(Stored records)
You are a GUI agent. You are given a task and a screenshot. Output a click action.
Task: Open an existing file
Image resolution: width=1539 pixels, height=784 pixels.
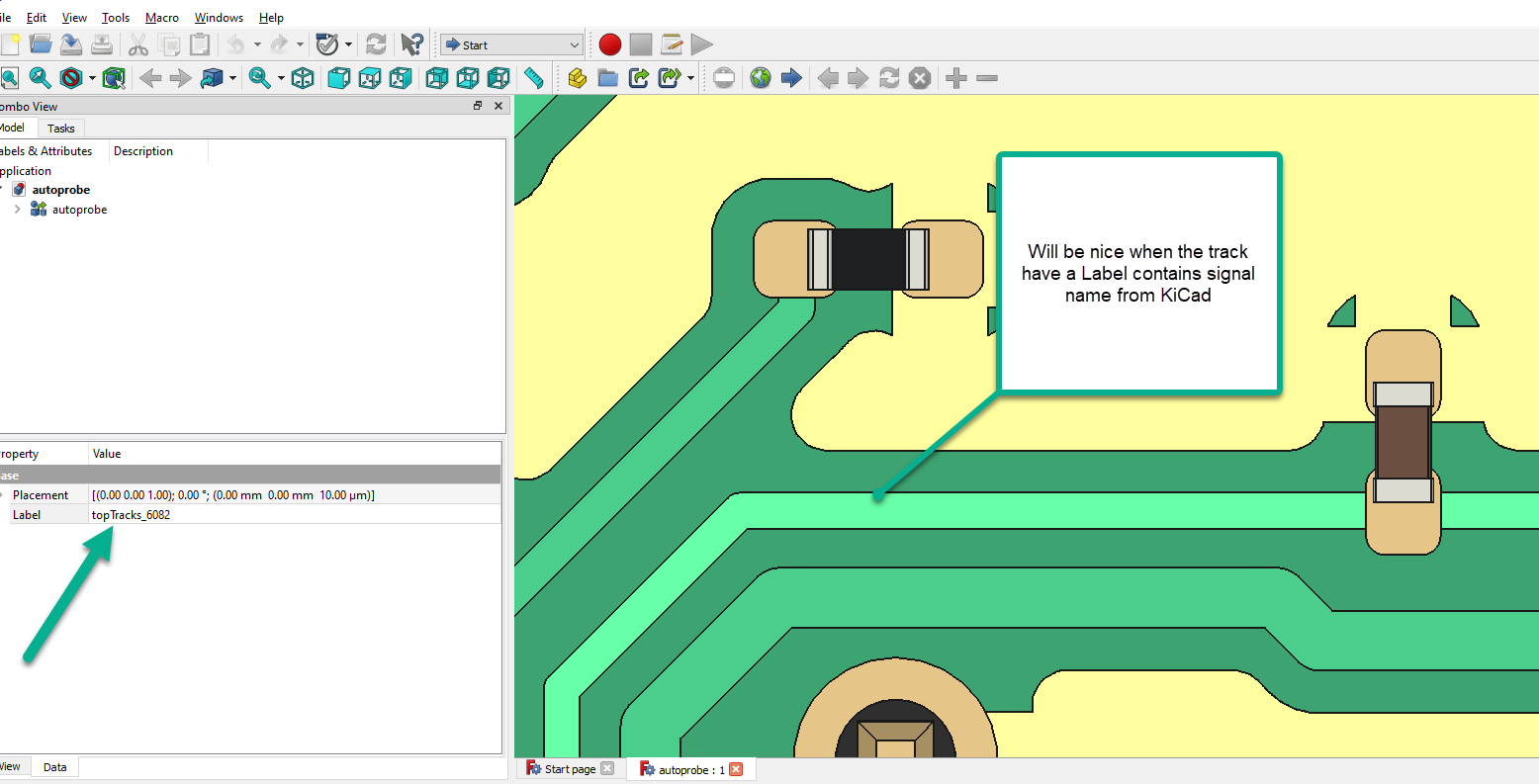tap(40, 44)
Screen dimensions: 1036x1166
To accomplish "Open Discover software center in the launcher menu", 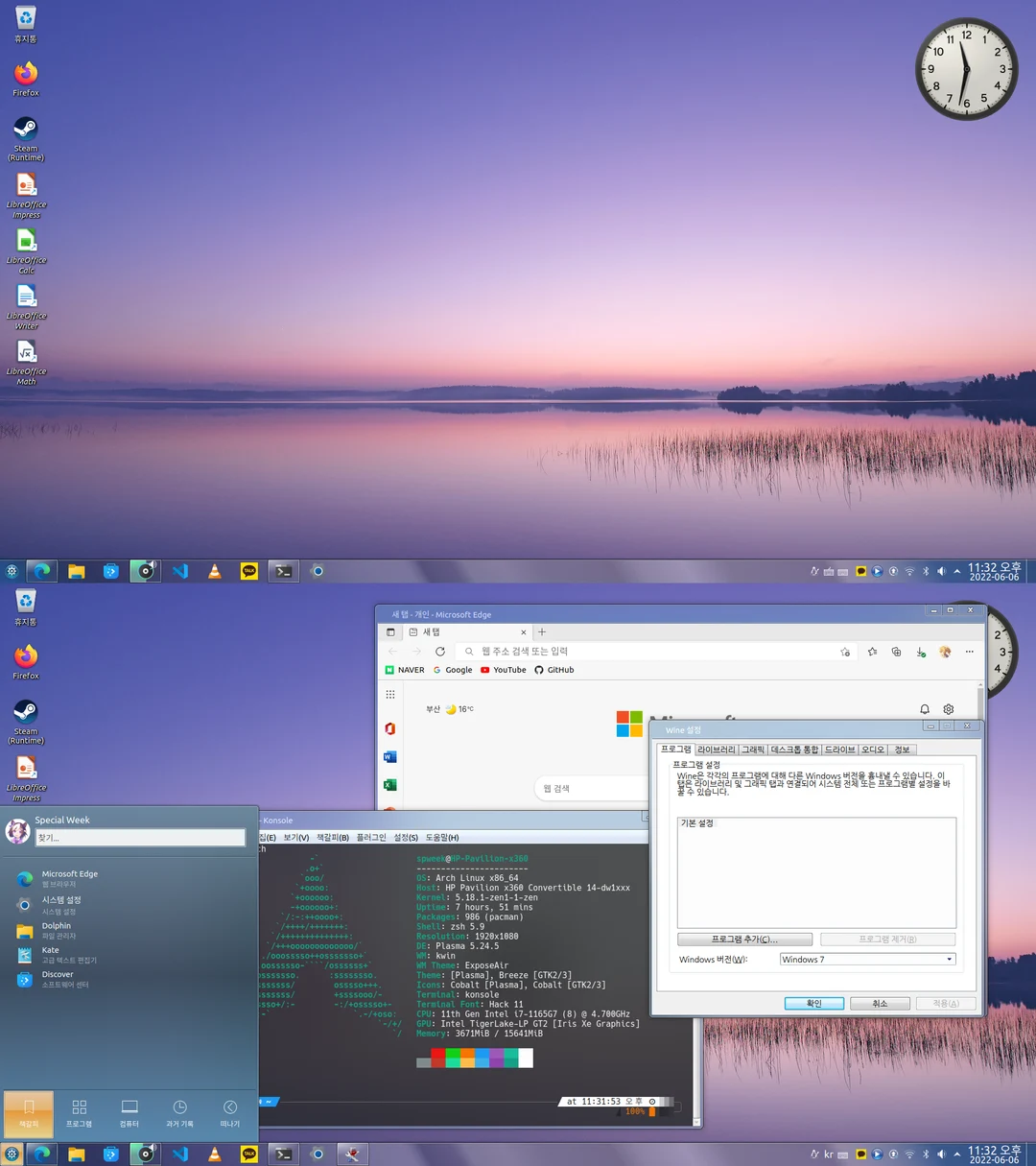I will tap(58, 978).
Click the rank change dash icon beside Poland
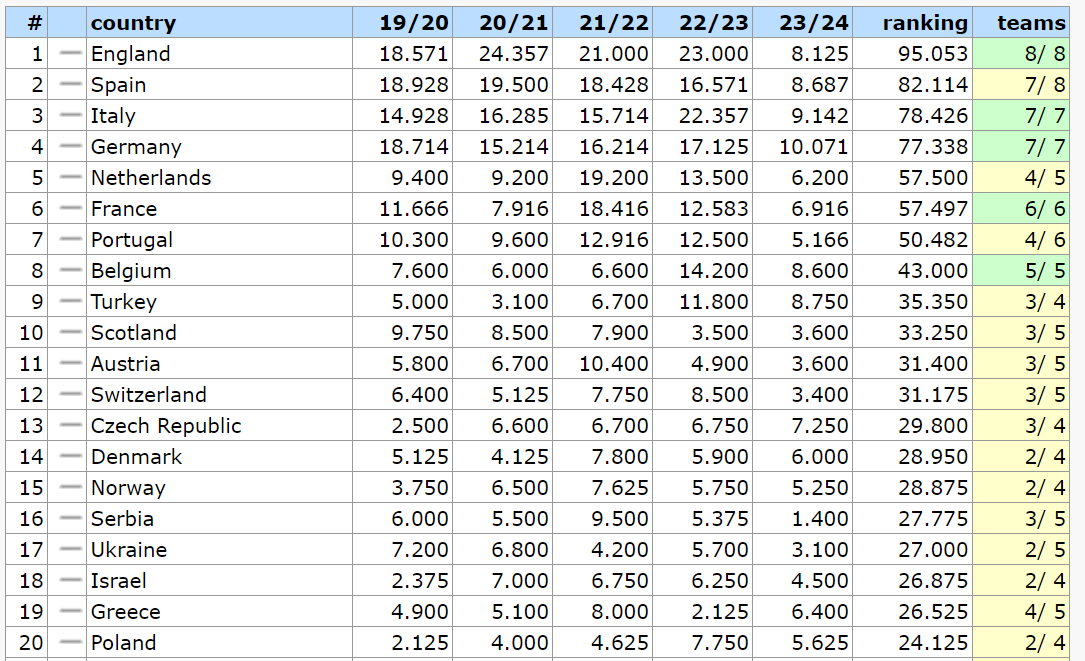The height and width of the screenshot is (661, 1085). [69, 643]
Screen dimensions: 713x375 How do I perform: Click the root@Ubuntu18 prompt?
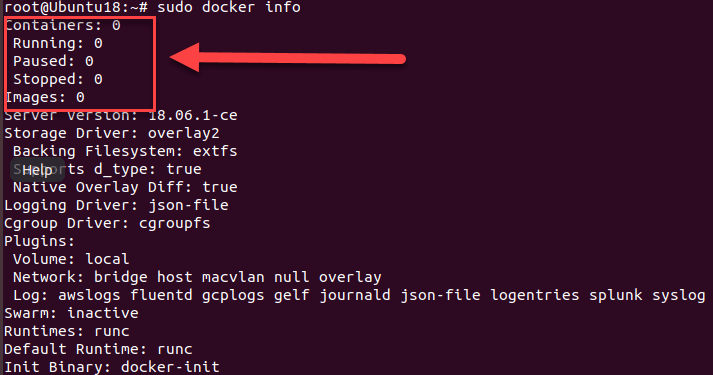click(76, 7)
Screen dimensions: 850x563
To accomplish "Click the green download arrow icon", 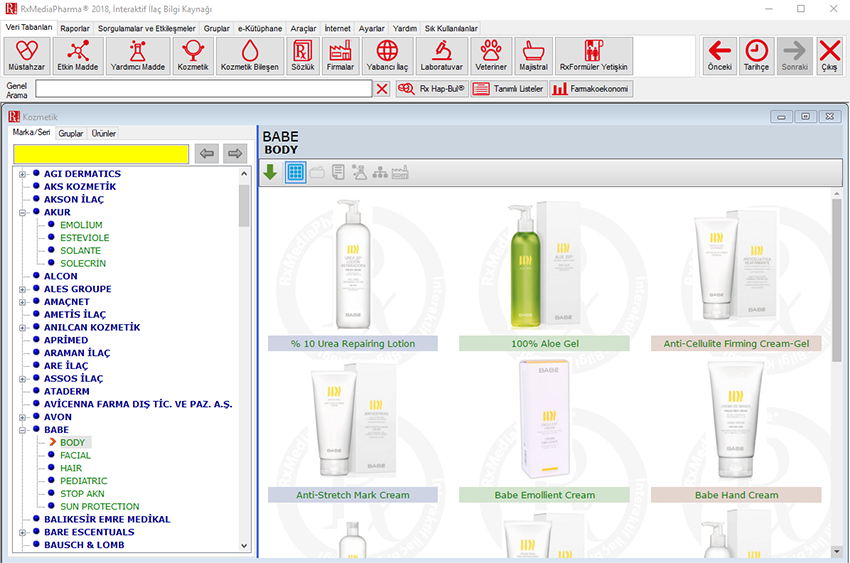I will [270, 172].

**Exercise goal:** Beginning with the first entry above, reproduce every line verbatim until the line with "Screen dimensions: 1036x1166", which is included too; omit pictures.

**Response area:**
You are a GUI agent. You are given a task and a screenshot. Output a click action.
Task: Open an existing file
Image resolution: width=1539 pixels, height=784 pixels.
tap(40, 44)
Screen dimensions: 1036x1166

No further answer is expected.